Sehr positiv hervorzuheben ist Pykas Integration eines geschlechtergeschichtlichen Blickwinkels in die Arbeit. Zur Debatte steht nicht nur Graetzens individuelles Geschlechterverständnis, das Abgrenzungen gegenüber Frauen wie Männern aufwies. Auch die Figuren in Graetzens Geschichtswerk werden auf Geschlechternormen geprüft und in Analogie zu den gängigen Geschlechtercharakteren der Zeit als Mechanismen von Popularität und Identitätskonstruktion analysiert. Dem Autor kann eine fehlende konsequente Geschlechterperspektive auf Graetz kaum angelastet werden, die Bezüge zu Daniel Boyarin und einigen Studien zum protestantischen Bürgertum im Buch verweisen vielmehr auf Leerstellen in der Forschung und auf die noch immer weitgehend patriarchalisch konzipierte jüdische Historiographie. Dennoch blieb Graetz als Mann eingebunden in seine Zeit: Für seine sich relativ schwierig gestaltende berufliche Situierung, für den ihm eigenen Zorn, der sich bei einer ganzen Reihe seiner Zeitgenossen finden lässt, für seine ambivalente Haltung gegenüber Frauen wie Männern hätte eine deutlichere Fokussierung auf männergeschichtliche Aspekte der zugleich sehr kritischen, aber auch Stilisierungen des Protagonisten fortführenden Lesart ein zuweilen ausgewogeneres Urteil verliehen.

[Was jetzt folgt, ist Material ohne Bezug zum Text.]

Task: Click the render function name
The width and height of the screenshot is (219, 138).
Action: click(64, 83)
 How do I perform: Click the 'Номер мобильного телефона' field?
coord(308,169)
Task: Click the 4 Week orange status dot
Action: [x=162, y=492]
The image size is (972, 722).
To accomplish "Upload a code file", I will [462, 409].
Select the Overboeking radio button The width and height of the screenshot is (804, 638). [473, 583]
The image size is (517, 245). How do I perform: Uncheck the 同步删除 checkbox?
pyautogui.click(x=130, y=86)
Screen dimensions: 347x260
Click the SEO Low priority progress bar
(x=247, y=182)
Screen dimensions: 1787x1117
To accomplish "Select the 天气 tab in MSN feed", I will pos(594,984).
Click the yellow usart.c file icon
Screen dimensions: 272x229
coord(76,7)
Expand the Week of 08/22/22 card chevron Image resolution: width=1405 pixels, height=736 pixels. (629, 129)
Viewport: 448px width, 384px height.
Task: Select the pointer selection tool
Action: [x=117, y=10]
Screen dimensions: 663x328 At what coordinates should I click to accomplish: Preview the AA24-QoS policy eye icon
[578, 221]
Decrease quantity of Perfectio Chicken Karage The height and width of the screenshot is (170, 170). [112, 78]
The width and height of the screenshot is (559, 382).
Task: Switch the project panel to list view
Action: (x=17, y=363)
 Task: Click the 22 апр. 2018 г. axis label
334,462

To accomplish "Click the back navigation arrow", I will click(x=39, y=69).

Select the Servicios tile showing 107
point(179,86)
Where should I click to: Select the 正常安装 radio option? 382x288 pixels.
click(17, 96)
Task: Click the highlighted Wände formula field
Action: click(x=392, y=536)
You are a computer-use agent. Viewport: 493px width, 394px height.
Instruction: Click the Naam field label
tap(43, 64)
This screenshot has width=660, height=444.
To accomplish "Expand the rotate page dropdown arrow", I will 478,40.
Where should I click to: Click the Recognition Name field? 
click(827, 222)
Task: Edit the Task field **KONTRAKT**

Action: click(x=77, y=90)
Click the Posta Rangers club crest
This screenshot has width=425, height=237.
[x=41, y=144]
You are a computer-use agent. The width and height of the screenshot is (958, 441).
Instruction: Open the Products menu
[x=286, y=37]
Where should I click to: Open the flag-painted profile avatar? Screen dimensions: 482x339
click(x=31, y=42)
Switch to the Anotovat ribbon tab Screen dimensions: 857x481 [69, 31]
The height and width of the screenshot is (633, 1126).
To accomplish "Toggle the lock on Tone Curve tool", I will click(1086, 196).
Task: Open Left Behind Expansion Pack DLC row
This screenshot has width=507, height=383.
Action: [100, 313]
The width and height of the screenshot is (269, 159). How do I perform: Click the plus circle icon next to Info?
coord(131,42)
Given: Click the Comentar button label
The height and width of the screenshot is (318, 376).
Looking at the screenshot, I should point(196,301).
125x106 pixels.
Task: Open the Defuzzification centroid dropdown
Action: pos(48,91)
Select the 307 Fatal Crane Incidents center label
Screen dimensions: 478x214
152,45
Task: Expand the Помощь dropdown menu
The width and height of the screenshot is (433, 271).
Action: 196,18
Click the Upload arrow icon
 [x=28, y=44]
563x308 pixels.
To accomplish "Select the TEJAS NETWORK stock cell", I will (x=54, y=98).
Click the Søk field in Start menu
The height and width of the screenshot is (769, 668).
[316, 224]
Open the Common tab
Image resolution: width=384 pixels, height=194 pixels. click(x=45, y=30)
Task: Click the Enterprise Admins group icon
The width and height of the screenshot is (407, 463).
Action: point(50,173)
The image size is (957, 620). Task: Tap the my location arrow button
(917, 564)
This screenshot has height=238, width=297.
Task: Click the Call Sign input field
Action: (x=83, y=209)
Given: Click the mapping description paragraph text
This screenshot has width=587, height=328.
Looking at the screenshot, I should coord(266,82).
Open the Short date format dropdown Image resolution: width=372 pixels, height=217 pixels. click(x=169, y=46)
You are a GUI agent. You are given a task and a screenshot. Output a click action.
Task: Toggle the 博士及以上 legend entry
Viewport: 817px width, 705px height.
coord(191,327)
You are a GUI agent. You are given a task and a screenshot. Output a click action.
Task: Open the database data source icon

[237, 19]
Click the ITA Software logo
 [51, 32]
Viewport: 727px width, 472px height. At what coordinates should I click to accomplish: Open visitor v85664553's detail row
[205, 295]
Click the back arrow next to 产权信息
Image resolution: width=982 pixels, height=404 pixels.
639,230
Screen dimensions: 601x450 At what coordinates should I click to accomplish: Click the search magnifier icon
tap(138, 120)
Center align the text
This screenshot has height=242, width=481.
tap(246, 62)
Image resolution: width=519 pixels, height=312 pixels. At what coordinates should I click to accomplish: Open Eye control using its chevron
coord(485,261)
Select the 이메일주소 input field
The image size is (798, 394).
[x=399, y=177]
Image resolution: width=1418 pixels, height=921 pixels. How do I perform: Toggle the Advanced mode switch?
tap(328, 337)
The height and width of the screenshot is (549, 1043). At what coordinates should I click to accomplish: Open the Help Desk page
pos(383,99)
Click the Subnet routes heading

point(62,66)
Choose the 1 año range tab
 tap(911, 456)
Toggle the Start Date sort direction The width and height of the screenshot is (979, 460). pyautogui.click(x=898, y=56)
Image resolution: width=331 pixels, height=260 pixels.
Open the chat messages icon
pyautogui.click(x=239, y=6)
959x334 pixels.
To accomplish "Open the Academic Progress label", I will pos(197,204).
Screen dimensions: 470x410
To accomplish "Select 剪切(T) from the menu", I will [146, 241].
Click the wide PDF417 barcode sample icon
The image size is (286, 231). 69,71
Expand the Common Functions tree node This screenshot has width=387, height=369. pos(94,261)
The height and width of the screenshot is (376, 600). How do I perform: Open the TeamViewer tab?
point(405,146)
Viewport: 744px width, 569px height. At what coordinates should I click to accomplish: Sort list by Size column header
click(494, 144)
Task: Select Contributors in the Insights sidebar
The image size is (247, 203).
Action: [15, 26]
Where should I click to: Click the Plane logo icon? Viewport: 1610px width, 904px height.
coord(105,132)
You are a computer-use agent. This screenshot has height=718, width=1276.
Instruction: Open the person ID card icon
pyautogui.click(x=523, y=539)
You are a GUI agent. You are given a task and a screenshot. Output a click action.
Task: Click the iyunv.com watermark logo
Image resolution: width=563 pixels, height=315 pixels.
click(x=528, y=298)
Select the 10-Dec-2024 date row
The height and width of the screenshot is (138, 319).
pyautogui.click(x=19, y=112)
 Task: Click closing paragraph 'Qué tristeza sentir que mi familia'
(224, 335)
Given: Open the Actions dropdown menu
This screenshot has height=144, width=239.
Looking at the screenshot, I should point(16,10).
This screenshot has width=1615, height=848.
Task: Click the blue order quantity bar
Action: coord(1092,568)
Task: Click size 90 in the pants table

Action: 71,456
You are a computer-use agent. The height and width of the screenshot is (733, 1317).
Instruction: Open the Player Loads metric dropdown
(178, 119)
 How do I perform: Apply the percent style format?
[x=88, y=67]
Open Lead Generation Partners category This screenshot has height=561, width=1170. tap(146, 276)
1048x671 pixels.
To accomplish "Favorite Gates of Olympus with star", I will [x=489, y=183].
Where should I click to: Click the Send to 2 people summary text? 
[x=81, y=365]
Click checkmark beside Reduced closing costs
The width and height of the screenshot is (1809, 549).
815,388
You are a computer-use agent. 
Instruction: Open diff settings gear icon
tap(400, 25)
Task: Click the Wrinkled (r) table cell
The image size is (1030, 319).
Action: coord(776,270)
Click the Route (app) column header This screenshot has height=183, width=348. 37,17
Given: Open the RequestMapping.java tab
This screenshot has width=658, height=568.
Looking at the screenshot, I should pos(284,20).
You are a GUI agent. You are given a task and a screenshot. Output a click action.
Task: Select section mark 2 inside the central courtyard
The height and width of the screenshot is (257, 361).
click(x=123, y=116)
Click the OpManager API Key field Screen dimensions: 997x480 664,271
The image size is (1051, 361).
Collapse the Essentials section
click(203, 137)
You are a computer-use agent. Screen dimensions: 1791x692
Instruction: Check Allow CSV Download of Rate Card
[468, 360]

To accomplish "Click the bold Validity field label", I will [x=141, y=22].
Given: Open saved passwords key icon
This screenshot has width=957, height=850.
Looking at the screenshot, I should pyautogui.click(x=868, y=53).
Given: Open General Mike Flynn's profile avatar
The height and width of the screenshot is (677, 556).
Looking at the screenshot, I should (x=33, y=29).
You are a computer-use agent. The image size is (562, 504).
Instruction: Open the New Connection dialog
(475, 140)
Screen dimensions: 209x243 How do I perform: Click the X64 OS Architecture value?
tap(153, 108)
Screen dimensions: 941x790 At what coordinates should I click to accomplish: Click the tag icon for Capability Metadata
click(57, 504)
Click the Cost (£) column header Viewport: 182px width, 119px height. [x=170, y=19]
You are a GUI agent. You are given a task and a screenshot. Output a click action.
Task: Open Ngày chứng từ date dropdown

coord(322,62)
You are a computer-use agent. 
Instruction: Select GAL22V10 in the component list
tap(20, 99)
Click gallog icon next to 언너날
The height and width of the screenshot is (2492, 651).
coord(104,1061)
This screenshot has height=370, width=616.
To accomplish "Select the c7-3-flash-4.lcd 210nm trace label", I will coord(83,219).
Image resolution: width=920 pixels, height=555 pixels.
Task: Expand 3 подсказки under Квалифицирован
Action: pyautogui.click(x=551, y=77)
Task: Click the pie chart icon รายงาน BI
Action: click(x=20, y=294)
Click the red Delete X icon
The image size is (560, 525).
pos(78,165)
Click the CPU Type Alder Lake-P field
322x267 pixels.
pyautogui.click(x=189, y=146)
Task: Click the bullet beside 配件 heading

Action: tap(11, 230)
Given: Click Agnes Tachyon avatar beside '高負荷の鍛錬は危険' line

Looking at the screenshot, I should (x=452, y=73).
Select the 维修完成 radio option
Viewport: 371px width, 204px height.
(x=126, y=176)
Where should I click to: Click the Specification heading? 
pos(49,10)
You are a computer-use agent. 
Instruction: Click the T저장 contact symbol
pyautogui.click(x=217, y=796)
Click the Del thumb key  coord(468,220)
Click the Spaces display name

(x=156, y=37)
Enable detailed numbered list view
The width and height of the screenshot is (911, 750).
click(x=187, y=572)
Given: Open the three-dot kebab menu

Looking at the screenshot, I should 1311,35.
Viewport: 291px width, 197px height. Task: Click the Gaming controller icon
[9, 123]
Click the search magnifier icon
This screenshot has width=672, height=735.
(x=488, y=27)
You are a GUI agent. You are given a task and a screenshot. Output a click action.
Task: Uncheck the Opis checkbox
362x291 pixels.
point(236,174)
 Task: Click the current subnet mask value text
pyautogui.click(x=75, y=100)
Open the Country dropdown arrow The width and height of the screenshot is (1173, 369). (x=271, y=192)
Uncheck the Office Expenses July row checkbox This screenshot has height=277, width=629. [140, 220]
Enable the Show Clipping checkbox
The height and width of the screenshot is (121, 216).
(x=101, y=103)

Nicht nur für Graetz und sein Werk im engeren Sinne, auch für ideen-, institutionen- und wissenschaftsgeschichtliche Kontexte setzt Pykas Dissertation Maßstäbe. Graetzens intellektuelle Entwicklung und die Verortung seines Geschichtswerkes in den Historismus des 19. Jahrhunderts werden je eigene Rezipienten finden. Die besondere Bedeutung von Sittlichkeit als Wesensmerkmal des Judentums bei Heinrich Graetz verdient – wie der Autor hervorhebt – ein größeres Forschungsinteresse für das 19. Jahrhundert insgesamt. Losgelöst von der Kantschen Definition beschäftigen sich nämlich viele Publikationen von überwiegend männlichen Publizisten mit nichts anderem als mit Sittlichkeit. Die besondere Stärke der Arbeit, die performative Dimension von lebensweltlicher, religiöser und intellektueller Identitätssuche zu akzentuieren, könnte zukünftige Arbeiten zudem anregen, die Streitkultur, deren emotionsgeschichtlichen Aspekte sowie die Kommunikationsstrategien und den Netzwerkcharakter im Judentum des 19. Jahrhunderts grundsätzlich stärker einzubeziehen.

Anmerkung:
1 Vgl. Rogers Brubaker / Frederick Cooper, Beyond “identity”, in: Theory and Society 29 (2000), S. 1-47.